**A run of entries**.
○ ○ ○ ○ ○ ○ ○

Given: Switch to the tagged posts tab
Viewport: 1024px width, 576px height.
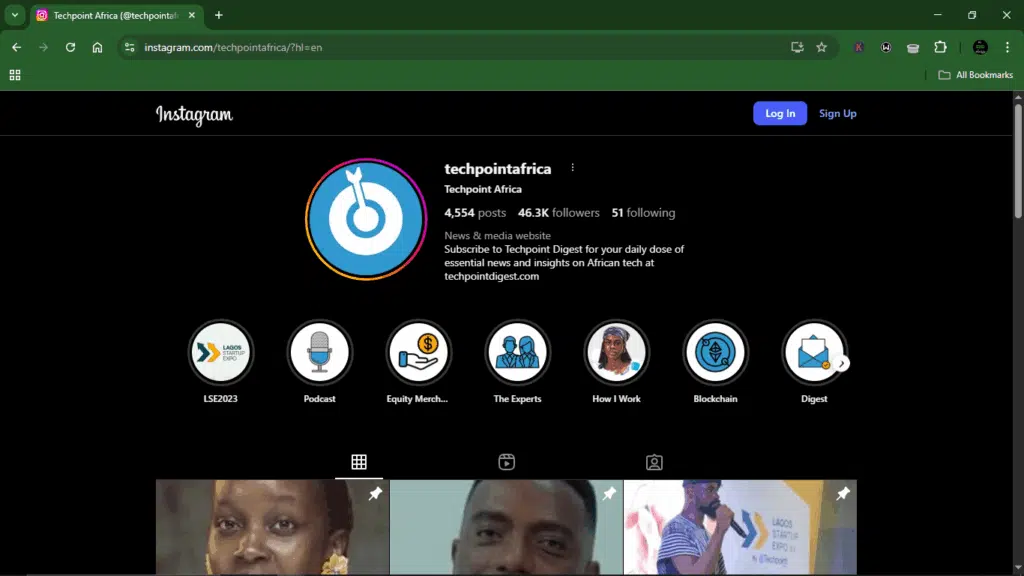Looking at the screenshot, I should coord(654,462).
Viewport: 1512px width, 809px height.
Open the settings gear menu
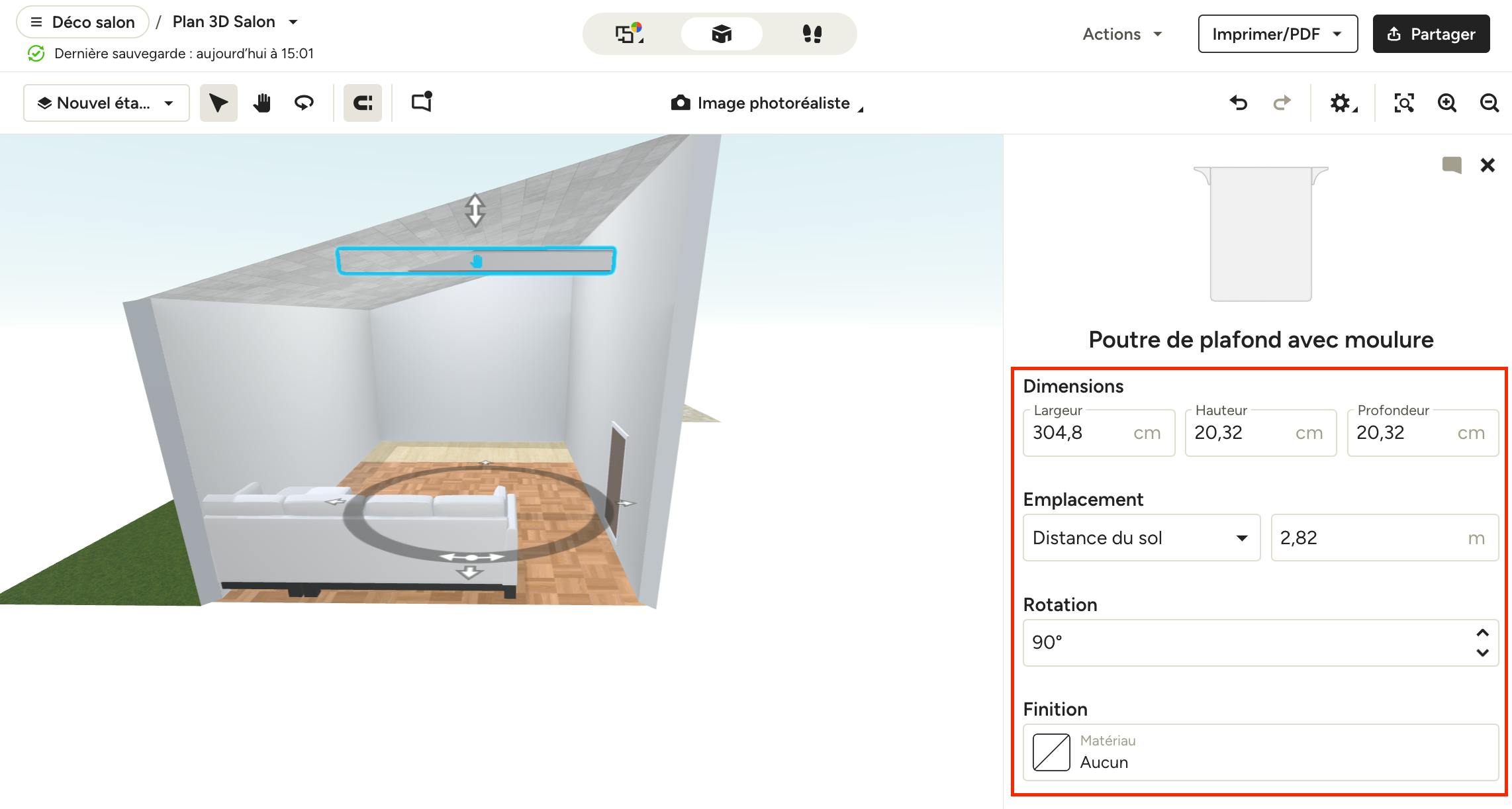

○ ○ ○ ○ ○ ○ ○

**WHAT IS REQUIRED**. Copy every line of the entries above word for word, but leave out the pictures.

**FINAL RESULT**.
Given: Switch to the tagged posts tab
Viewport: 1024px width, 576px height.
Looking at the screenshot, I should coord(654,462).
Viewport: 1512px width, 809px height.
Open the settings gear menu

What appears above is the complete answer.